### Raw records:
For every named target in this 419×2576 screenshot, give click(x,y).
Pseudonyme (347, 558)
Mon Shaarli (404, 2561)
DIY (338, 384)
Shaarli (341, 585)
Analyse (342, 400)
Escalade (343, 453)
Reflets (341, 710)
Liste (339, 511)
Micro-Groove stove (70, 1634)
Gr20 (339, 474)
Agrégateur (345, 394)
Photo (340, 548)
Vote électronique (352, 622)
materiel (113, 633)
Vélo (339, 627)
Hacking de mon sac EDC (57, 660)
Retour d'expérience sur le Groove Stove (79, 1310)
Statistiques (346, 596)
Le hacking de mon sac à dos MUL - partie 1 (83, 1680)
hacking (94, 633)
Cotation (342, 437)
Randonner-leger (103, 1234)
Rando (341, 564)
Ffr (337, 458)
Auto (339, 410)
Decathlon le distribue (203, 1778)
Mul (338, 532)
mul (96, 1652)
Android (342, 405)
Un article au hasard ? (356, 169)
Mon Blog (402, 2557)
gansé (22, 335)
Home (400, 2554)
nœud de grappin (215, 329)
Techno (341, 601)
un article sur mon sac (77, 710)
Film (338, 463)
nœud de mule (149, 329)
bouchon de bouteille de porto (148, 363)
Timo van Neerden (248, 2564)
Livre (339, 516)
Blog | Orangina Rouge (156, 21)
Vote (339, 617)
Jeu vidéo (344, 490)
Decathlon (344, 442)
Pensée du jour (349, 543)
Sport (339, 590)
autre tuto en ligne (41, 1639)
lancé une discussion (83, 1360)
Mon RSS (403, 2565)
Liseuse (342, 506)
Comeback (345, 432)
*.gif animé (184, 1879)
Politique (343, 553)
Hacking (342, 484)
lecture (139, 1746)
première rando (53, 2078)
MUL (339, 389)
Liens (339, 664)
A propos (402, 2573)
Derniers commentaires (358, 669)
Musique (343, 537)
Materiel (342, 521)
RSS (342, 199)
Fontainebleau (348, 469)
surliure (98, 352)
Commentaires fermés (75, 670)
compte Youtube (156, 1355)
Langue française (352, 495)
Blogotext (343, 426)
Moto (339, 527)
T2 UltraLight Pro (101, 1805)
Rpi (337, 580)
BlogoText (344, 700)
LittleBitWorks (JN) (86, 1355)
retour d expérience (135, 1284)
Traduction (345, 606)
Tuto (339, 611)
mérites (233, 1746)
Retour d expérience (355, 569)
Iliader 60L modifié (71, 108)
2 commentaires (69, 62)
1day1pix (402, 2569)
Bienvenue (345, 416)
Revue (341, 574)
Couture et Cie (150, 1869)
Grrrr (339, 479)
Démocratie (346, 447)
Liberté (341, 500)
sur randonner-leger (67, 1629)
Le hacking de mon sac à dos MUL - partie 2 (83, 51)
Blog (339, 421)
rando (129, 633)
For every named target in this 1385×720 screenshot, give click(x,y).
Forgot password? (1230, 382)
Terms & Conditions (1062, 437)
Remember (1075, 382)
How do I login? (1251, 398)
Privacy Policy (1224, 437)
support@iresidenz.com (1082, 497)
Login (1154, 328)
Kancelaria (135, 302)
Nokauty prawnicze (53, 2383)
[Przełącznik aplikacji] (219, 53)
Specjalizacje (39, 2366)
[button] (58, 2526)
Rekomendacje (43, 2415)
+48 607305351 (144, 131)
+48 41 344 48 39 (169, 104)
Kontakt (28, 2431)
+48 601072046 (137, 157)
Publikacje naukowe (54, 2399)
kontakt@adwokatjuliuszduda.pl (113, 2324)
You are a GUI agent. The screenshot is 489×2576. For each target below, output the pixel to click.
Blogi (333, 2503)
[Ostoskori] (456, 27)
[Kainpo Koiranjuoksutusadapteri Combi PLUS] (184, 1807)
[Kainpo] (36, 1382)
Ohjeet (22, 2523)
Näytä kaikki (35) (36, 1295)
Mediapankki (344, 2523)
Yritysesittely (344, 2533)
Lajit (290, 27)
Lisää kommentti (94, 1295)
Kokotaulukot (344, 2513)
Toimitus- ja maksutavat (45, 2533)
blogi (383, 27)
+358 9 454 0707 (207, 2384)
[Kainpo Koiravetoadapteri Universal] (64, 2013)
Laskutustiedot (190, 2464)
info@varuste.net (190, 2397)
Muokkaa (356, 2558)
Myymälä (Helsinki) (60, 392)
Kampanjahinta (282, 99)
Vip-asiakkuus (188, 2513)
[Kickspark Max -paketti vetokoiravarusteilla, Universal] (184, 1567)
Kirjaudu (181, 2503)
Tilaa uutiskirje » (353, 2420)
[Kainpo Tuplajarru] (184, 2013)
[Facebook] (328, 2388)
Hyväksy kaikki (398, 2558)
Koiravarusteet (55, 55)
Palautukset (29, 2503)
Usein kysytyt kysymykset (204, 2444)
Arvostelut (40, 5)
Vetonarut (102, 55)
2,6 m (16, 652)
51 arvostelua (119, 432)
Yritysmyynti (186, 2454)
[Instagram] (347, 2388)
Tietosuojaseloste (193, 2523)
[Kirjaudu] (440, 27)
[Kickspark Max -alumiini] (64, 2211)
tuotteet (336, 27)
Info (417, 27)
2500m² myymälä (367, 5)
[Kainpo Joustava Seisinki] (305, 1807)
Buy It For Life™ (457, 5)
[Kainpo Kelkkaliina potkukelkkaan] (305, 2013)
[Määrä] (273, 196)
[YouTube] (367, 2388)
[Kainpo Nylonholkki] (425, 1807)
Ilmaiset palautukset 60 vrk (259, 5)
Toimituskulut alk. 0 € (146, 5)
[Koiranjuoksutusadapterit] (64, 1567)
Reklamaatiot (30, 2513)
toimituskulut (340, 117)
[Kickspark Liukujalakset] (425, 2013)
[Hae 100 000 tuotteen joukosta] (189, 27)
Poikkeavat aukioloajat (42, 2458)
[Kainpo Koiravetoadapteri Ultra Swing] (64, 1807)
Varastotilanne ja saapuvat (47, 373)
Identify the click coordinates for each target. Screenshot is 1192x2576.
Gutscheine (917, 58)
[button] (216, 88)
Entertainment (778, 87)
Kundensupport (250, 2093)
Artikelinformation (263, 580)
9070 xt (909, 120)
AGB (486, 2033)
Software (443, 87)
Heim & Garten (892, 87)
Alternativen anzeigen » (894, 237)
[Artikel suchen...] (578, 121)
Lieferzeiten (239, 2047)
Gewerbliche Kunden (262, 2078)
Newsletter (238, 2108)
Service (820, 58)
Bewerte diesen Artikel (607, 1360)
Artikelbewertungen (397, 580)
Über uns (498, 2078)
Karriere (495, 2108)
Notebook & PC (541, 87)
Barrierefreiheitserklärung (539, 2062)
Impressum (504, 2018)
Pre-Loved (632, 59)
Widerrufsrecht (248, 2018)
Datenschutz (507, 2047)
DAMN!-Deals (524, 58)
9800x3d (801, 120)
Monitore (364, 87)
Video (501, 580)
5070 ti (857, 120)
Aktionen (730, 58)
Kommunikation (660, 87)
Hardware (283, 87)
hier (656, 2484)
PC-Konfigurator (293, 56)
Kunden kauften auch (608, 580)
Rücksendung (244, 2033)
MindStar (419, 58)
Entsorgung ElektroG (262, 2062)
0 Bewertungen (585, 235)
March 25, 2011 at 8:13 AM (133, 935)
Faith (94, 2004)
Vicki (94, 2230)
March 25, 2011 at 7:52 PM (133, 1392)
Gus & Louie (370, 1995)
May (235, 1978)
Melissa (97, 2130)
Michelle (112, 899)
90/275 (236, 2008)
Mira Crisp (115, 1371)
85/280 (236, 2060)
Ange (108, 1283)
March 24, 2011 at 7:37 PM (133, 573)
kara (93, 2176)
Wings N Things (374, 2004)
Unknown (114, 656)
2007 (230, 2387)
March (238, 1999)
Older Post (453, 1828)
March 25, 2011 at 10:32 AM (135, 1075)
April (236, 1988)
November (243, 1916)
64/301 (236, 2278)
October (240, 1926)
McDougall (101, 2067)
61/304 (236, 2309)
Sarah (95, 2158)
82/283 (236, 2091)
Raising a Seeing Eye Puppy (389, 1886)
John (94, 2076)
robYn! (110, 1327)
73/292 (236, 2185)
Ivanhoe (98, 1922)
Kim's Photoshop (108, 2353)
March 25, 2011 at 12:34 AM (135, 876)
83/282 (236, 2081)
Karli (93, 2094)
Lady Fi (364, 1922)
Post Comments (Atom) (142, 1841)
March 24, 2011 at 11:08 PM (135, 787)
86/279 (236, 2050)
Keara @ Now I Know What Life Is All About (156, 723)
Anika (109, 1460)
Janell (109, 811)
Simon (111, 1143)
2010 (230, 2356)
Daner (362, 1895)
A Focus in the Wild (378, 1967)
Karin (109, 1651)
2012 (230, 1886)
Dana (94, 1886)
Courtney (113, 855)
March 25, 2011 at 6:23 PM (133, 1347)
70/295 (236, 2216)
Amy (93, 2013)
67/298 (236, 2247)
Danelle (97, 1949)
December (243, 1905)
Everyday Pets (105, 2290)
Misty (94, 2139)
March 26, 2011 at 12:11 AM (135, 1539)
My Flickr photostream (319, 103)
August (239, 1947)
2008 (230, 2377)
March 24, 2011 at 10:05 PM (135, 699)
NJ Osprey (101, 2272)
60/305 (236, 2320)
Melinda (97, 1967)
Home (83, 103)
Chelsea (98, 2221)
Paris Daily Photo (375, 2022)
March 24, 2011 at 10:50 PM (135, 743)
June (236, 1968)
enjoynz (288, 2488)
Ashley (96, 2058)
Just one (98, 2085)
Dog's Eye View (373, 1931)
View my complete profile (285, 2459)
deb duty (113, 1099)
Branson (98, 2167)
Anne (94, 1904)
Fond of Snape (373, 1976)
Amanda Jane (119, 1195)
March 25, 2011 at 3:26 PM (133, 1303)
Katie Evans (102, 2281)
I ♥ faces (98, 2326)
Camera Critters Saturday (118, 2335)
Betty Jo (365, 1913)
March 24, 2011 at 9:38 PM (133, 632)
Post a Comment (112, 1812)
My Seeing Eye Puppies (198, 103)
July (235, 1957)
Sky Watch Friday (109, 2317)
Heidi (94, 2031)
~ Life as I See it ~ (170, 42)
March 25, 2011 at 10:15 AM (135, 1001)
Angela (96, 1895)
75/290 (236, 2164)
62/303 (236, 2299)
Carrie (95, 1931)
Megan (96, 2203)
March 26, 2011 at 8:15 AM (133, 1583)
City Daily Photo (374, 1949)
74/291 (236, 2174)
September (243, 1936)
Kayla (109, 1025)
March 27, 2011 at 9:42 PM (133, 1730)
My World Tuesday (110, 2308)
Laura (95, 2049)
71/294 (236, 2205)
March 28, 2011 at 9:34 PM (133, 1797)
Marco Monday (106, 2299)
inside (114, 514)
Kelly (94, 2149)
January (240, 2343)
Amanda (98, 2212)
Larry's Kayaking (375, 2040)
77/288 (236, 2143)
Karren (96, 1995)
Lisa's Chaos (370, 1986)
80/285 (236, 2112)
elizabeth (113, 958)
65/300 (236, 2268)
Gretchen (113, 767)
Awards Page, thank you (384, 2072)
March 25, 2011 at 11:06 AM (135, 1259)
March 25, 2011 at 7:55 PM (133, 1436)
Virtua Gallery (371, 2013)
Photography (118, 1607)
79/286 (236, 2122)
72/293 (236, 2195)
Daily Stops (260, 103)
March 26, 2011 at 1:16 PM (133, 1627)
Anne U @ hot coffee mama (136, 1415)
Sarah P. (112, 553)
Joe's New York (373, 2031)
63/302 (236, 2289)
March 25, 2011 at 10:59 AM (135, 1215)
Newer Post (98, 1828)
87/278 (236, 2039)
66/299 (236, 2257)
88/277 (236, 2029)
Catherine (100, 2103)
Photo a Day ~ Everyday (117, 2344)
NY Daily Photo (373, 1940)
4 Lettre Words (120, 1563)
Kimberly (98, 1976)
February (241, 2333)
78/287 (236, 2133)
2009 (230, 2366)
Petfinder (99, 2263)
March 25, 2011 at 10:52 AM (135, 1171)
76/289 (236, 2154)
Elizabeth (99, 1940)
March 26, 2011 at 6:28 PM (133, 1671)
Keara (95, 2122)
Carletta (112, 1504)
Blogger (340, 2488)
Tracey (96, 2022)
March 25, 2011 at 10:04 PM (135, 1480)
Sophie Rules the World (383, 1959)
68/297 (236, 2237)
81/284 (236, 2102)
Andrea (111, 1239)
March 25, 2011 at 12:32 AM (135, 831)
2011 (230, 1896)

### Task objective:
Copy the material from the line with "March 24, 2011 at 10:05 PM (135, 699)" to the line with "Sky Watch Friday (109, 2317)", putting "Dogs" in place of "Puppies" and leaving everything else the same.

### Exercise solution:
March 24, 2011 at 10:05 PM (135, 699)
NJ Osprey (101, 2272)
60/305 (236, 2320)
Melinda (97, 1967)
Home (83, 103)
Chelsea (98, 2221)
Paris Daily Photo (375, 2022)
March 24, 2011 at 10:50 PM (135, 743)
June (236, 1968)
enjoynz (288, 2488)
Ashley (96, 2058)
Just one (98, 2085)
Dog's Eye View (373, 1931)
View my complete profile (285, 2459)
deb duty (113, 1099)
Branson (98, 2167)
Anne (94, 1904)
Fond of Snape (373, 1976)
Amanda Jane (119, 1195)
March 25, 2011 at 3:26 PM (133, 1303)
Katie Evans (102, 2281)
I ♥ faces (98, 2326)
Camera Critters Saturday (118, 2335)
Betty Jo (365, 1913)
March 24, 2011 at 9:38 PM (133, 632)
Post a Comment (112, 1812)
My Seeing Eye Dogs (198, 103)
July (235, 1957)
Sky Watch Friday (109, 2317)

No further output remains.